A Japanese submarine made a port call in the Philippines, the first in 15 years, on Sunday in a show of growing military cooperation amid tension triggered by China's growing assertiveness in the South China Sea.
One of the newest and largest submarines in the Japanese navy, it was escorted into the former U.S. Navy Base at Subic Bay by two Japanese destroyers on a tour of Southeast Asia.
"This is just an exercise and the main objective is to train the officers," Captain Hiraoki Yoshino of Japan's Maritime Self-Defence Force told reporters.
"We don't have any message to any country," he said, adding the ship visits were aimed at boosting confidence between the Japan and the Philippines.
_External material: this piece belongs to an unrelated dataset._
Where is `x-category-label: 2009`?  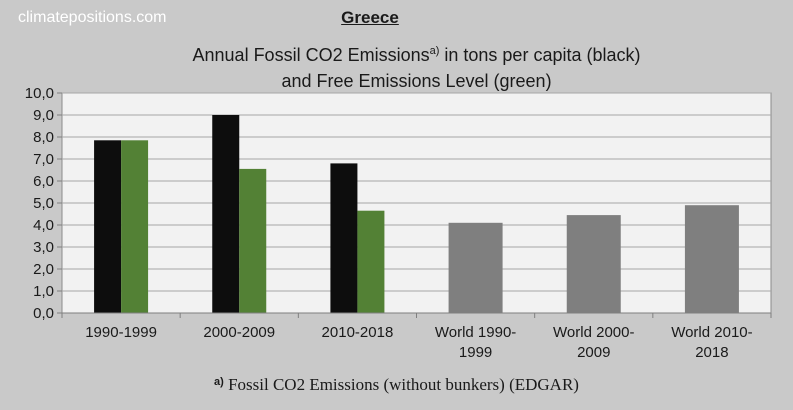
x-category-label: 2009 is located at coordinates (594, 352).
China claims almost all the South China Sea, where about $5 trillion of ship-borne trade passes every year. Brunei, Malaysia, the Philippines, Vietnam and Taiwan also have claims.
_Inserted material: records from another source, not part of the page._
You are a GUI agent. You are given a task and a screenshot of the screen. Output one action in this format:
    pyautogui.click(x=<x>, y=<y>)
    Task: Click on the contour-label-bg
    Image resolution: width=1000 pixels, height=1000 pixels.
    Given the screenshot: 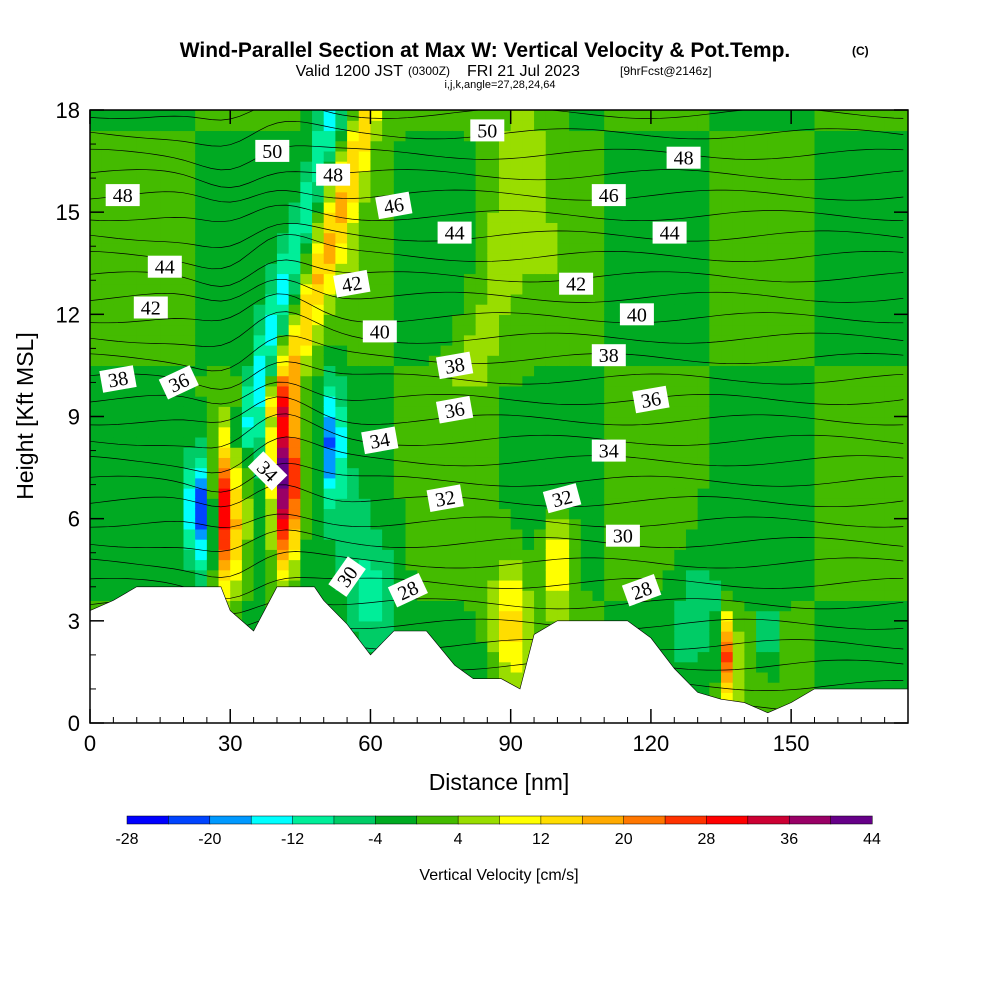 What is the action you would take?
    pyautogui.click(x=454, y=232)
Japan and China also have conflicting claims over islets in the East China Sea. Japan is increasing its presence in the South China Sea, sending more ships and planes to allies in Southeast Asia, like Vietnam and the Philippines.
The Philippines and the United States start military drills on Monday, including simulating the retaking an island seized by an imaginary enemy in the South China Sea, an exercise likely to rile China.
Japan has offered to help the Philippines boost its capability in monitoring what is going on in the South China Sea by leasing three TC-90 surveillance planes, a deal that could be sealed late this month.